Now you'll refine your skill with AI collaboration, focused on error recovery and robustness.

### Prompt 1: Design Error Recovery Patterns

```
I've built a skill that generates Python code from specifications and
executes it. It encounters three types of errors:

1. Syntax errors (code won't parse)
2. Runtime errors (code crashes during execution)
3. Logic errors (code runs but output is wrong)

For each error type, help me design the recovery strategy:

**Syntax errors**:
- How should I prompt you to generate fixed code?
- What context should I provide?

**Runtime errors**:
- How should I parse the error message?
- What information helps you generate a better fix?

**Logic errors**:
- How do I detect these (they don't produce error messages)?
- How should I describe the problem to you?

Show me the exact prompts I should use for each type.
```

**What you're learning**: How to design prompts that help AI generate fixes, not just resuggest the same broken code.

### Prompt 2: Implement Convergence Testing

```
My specification requires these success criteria:
[PASTE YOUR CRITERIA FROM YOUR SPEC]

I need a function that validates whether code output satisfies these criteria.

For each criterion, what should the validation check?
- How do I verify the output format is correct?
- How do I verify all required fields are present?
- How do I detect if the output is incomplete or wrong?

Show me a Python function that validates all criteria and returns
which ones passed, which ones failed, and what's missing.
```

**What you're learning**: How to translate specification requirements into automated validation that tells you exactly when to stop iterating.

### Prompt 3: Test Your Skill with Intentional Failures

```
I want to test my skill's error recovery.

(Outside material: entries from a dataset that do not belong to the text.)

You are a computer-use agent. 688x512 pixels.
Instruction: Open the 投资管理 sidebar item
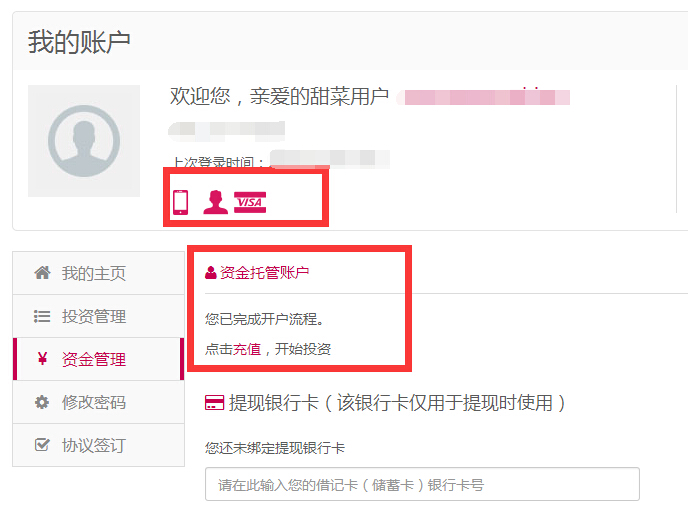coord(99,316)
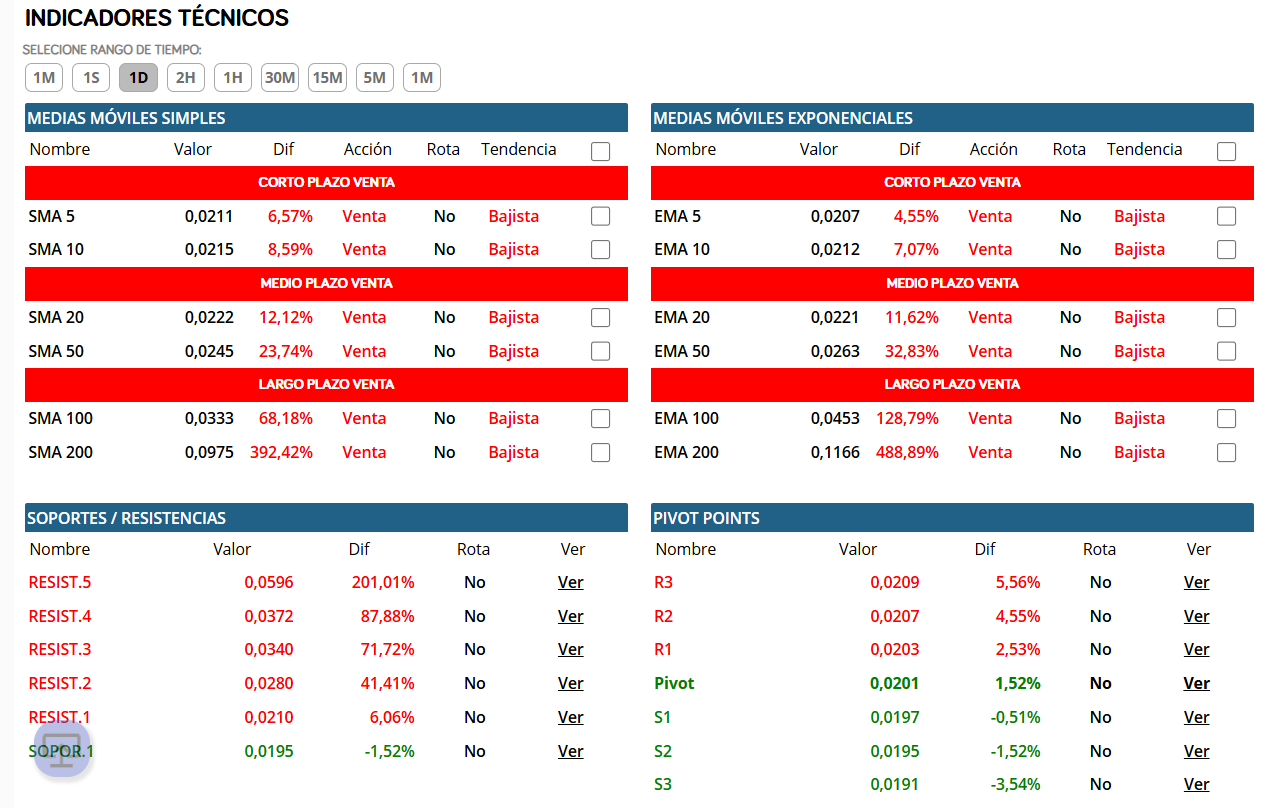Check the EMA 50 checkbox
This screenshot has width=1275, height=808.
(1226, 351)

Help me design test cases:

**Test Case 1: Missing column**
- Create CSV data where a required column is missing
- Show me what error the generated code will produce
- What should my skill do to recover?

**Test Case 2: Wrong data type**
- Create data where a numeric column contains text
- Show the error this produces
- How should the skill fix this?

**Test Case 3: Timeout scenario**
- What operation would cause a timeout?
- How should my skill handle timeouts gracefully?

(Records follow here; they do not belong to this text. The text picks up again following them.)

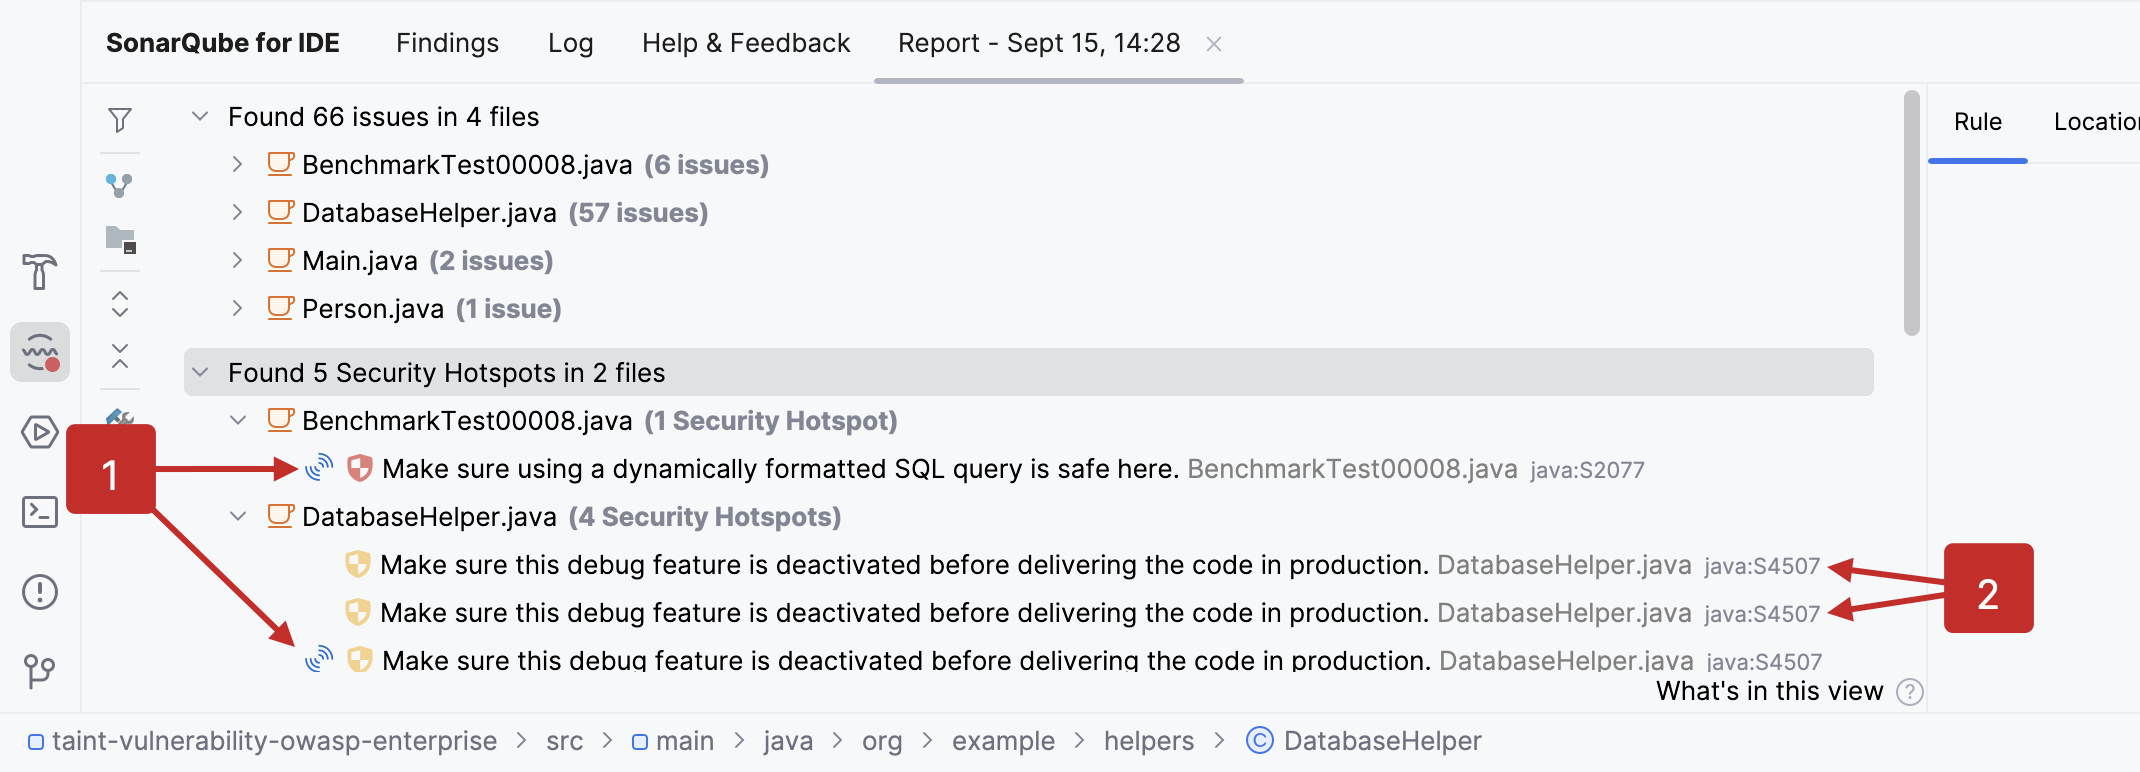
Task: Open the Help & Feedback tab
Action: pos(746,43)
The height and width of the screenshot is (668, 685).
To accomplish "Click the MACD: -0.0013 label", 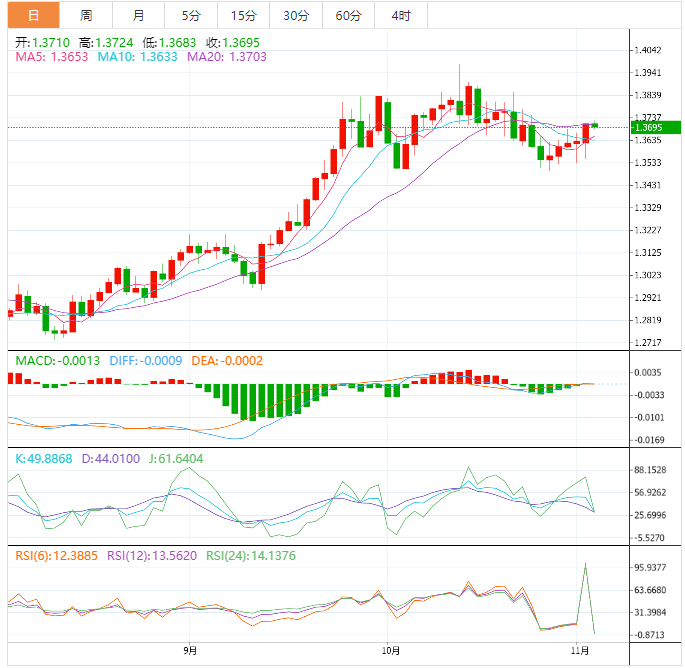I will [x=57, y=360].
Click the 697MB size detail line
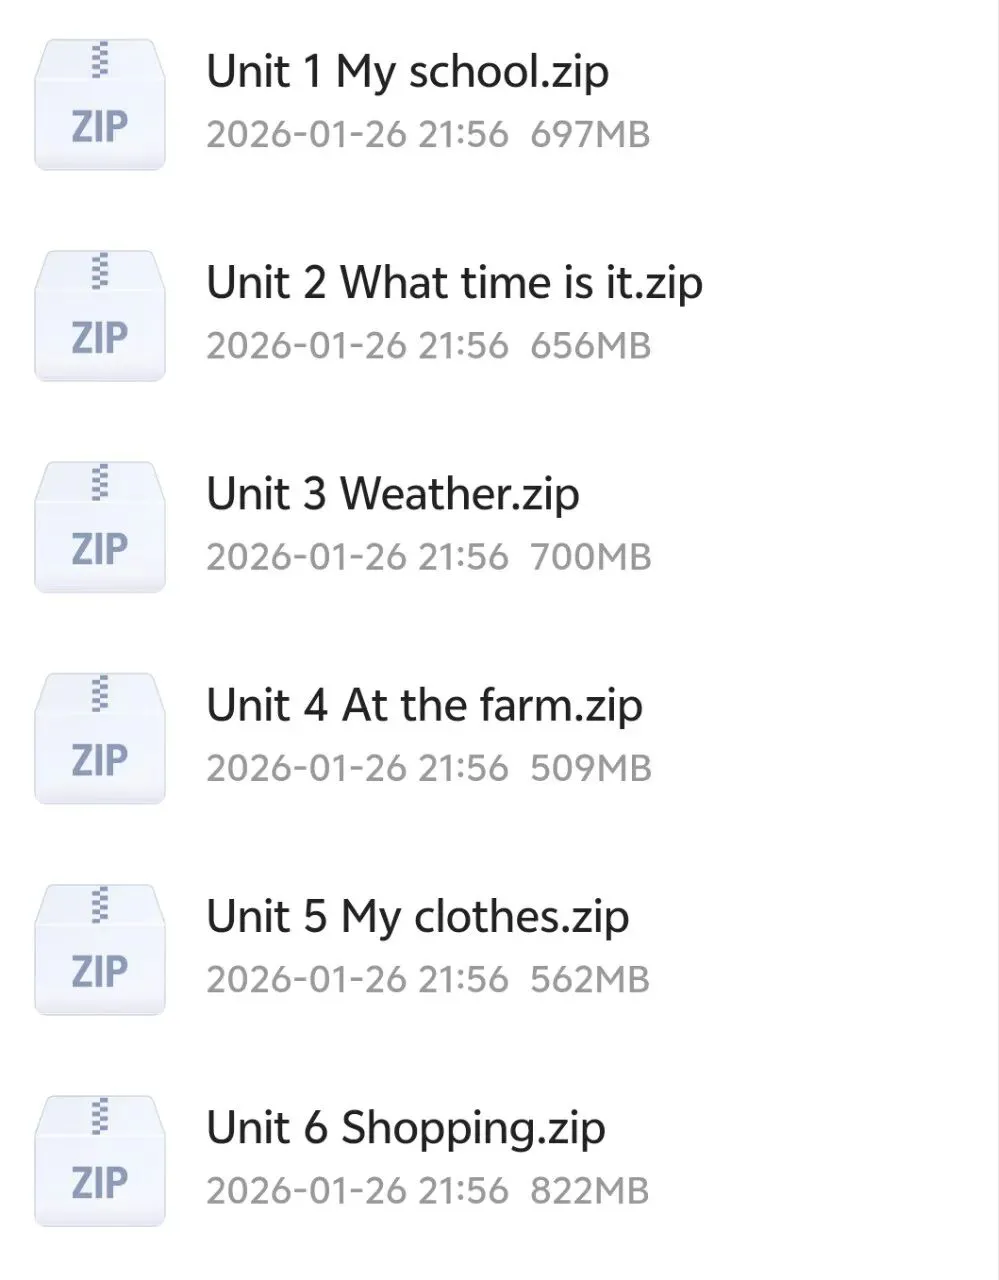The image size is (999, 1280). 428,135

For each test case, show me:
1. The test data
2. The error produced
3. How my skill should recover
```

**What you're learning**: Testing is not about success cases—it's about understanding how your skill behaves when things break.

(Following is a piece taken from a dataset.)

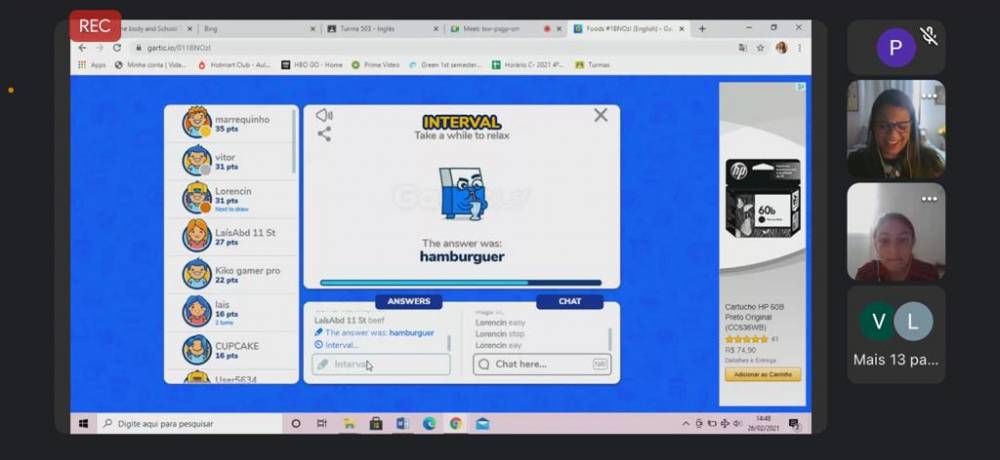Click Adicionar ao Carrinho button in ad
Screen dimensions: 1000x460
[x=762, y=374]
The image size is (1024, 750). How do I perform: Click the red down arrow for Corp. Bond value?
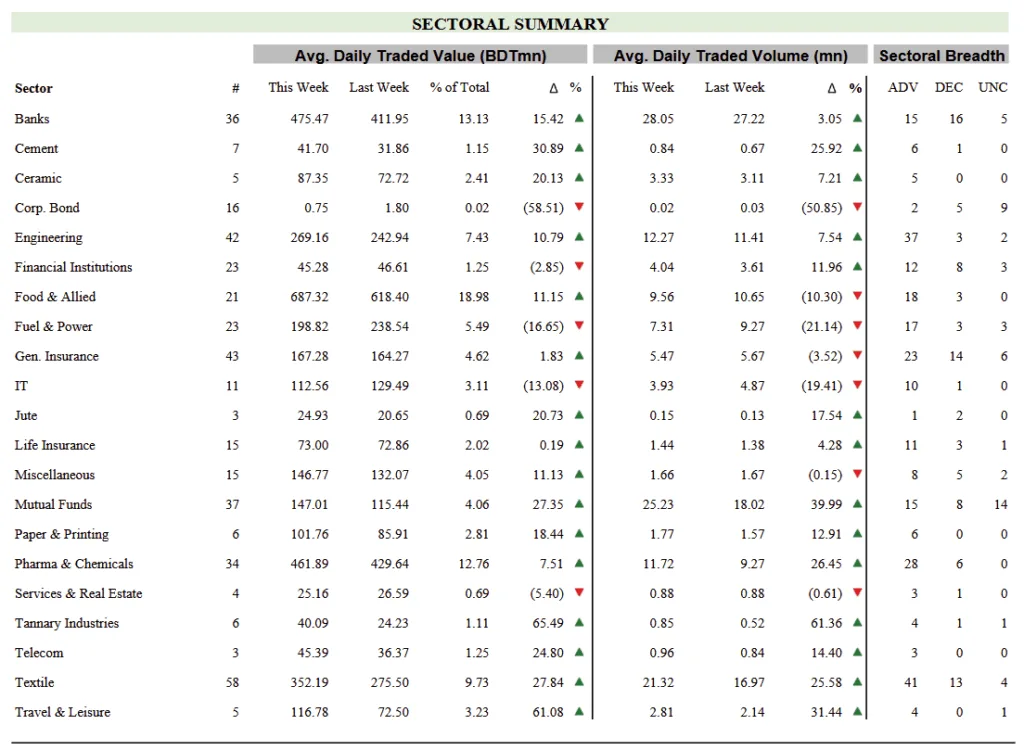[x=579, y=207]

### Prompt 4: Validate Convergence Against Diverse Inputs

```
My skill has processed the following test scenarios:

**Test 1 - Clean data**: PASSED
**Test 2 - Missing column**: RECOVERED (3 iterations)
**Test 3 - Empty file**: FAILED (non-recoverable)
**Test 4 - Malformed values**: RECOVERED (2 iterations)

Based on these results:
- Is my skill ready for production?
- What patterns suggest robustness?
- What edge cases might still break it?
- What should I test next?

Help me evaluate the skill's readiness.
```

**What you're learning**: Testing isn't a binary pass/fail. It's about understanding your skill's behavior patterns and building confidence in its robustness.

---

## Success Criteria

Your skill is complete when:

✓ **Specification is clear and complete** — AI can generate code from it without asking questions
✓ **Code executes successfully on clean data** — Happy path works
✓ **Error recovery works** — Syntax and runtime errors trigger fixes
✓ **Convergence is detected** — Skill stops when spec is satisfied
✓ **Edge cases are handled** — Tested with malformed, empty, large data
✓ **Iteration limits work** — Skill stops after 5 attempts or timeout
✓ **Skill is documented** — Someone else could use it

Your skill will become a reusable component in Lesson 7 (orchestration) when you combine it with MCP-wrapping skills to create complete workflows.

---

**Takeaway**: You didn't just learn the write-execute-analyze loop—you built a skill that automates it. You discovered that error recovery isn't magic; it's specification clarity + intelligent prompting + convergence validation. In Lesson 7, you'll orchestrate this skill with MCP-wrapping skills to build complex workflows that combine code execution with external tools.